At Halloween, when trick-or-treaters come, the Haleses actually expect a trick. And they give extra prizes for the best ones. Local ghosts and goblins don’t go to the Haleses’ door without something clever up the sleeves of their sheets.
And speaking of doors, the Haleses’ front door always wears some kind of decoration. At Easter it is brilliant with spring flowers. Near patriotic holidays it may be draped in red, white, and blue bunting. It has become a happy calendar of the passing seasons.
Another year-long family tradition is participation in sports, including baseball, basketball, and track. Holly and Stephen are both soccer stars on school and community teams. They have played on squads ranked first in the state. Whenever one of them plays, the whole family goes to watch—but never on Sunday. Stephen plays in a league that holds some games on Sunday, but he is so valuable to the team that they excuse him from those matches.
The high standards of these LDS youth have not gone unnoticed. Soccer buffs in the area still talk about the time a referee whistled Holly for swearing. Sister Hales recalls, “The other girls just gathered around the referee and said, ‘That couldn’t be. Holly’s a Mormon. She’s never sworn in her life. She wouldn’t even know a swear word!’ It was all spontaneous, and they were so convincing that the referee actually changed his call!” He was right too, because Holly was innocent.
Unlike many athletes, the Hales kids keep sports in perspective. They like to win, but they never forget that it’s all for fun. Stephen has been known to break out laughing when delivering a crucial pitch to a good friend on a rival baseball team.
The most important family tradition of all is love. Holly and Stephen stay in close touch with their brothers and sisters who are no longer at home. When a letter arrives from Christopher in the Mexico Torreon Mission, it is consumed by the whole family as if it were some delicious food. They also hear often from Joe and Jill and Sally. Brother and Sister Hales send a letter every week to each of their children. Wherever they may be, this family stays in touch and in tune.
“My family means everything to me,” Holly says. “We’re so close that even when we’re apart we’re together.”
“We love each other,” Stephen adds. “We have a lot of fun.”
Another family tradition, if it can be called such, is a love of the place they live. And it’s a very easy place to love. Only a few blocks above the Hales home, woodlands begin, and a State University of New York campus is practically next door.
The area is home to many ethnic groups—Italians, Slovaks, Russians, Poles, Ukrainians, Jews, Indians. As a result, the Hales children have friends from many religions. They have visited the Ukrainian Orthodox church and attended bar mitzvahs in the Jewish synagogue just around the corner. Their best friends, the Lehtinens, are devout Catholics.

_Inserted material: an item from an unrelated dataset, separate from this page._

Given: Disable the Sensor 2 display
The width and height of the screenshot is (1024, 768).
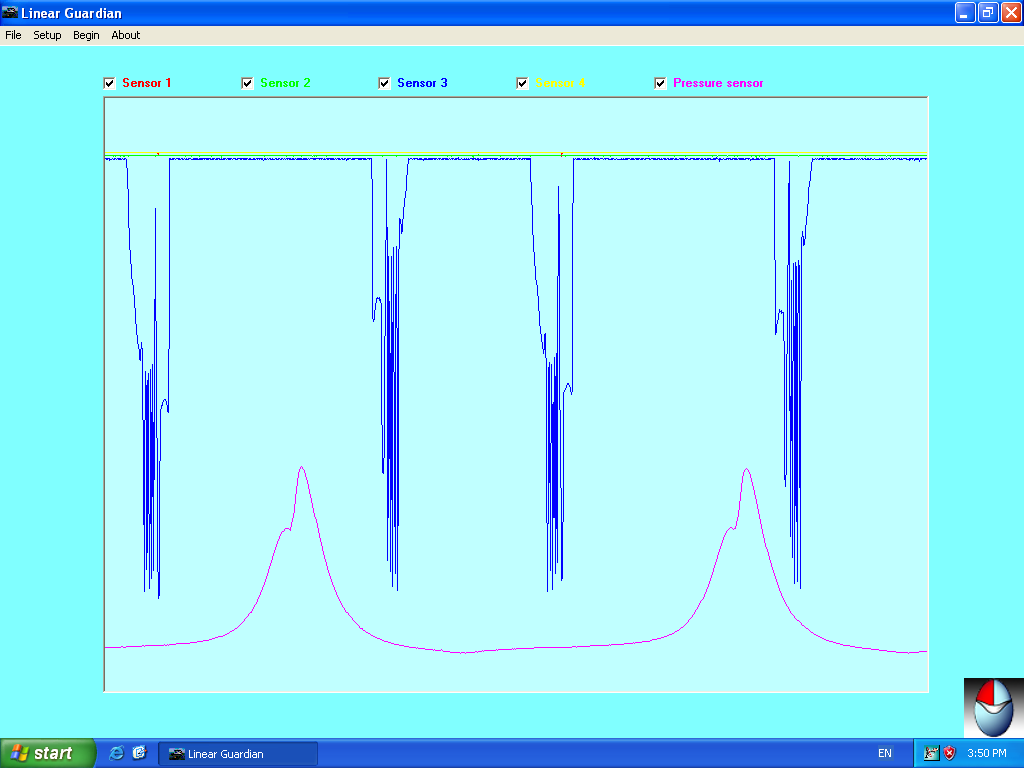Looking at the screenshot, I should (x=247, y=83).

And that brings us back to the family home afternoon in October. After buying their pumpkins, the Haleses and the Lehtinens moved on to their favorite cider mill for a jug of fresh-pressed cider and a bag of crisp, juicy apples. The local apples are justly renowned, and cider squeezed from them is the sweetest, tangiest nectar this side of heaven. A frothy cider toast is one family tradition the Haleses will drink to at the drop of a cup.
Trailing the deep fragrance of apples, they next drove to the farm of Brother and Sister Hogan to get some cornstalks. Then they went home to make great jack-o’-lanterns out of their great pumpkins.

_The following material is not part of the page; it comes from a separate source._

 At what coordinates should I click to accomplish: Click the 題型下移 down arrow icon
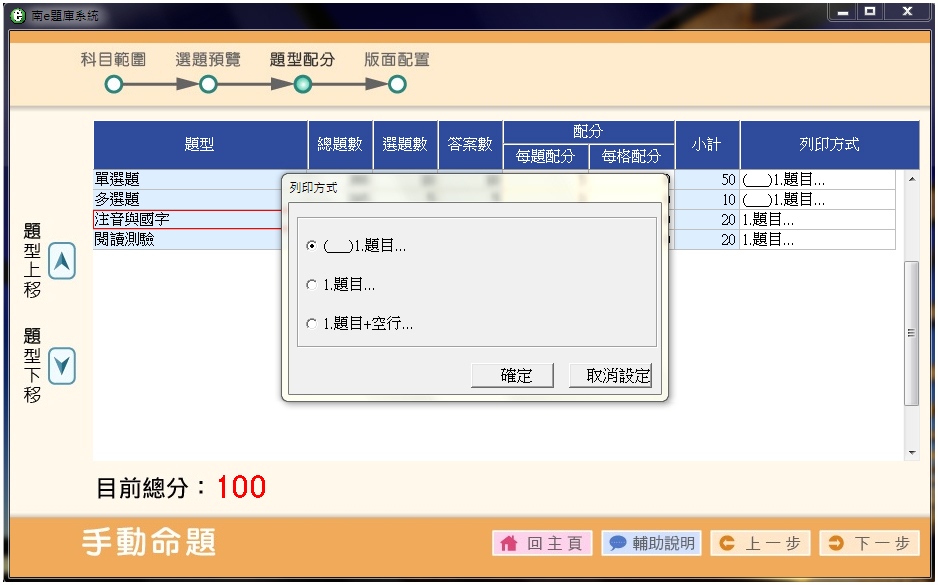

They decorated their front door and porch with pumpkins, gourds, and cornstalks. Up and down the streets around them, people were doing the same. It’s a tradition the whole town shares. Ghosts appeared in neighborhood windows, and monsters emerged from the shrubs.
It was starting to look like another traditional Hales Halloween, and that suited everyone just fine. Because in the Hales home, family traditions are a family tradition.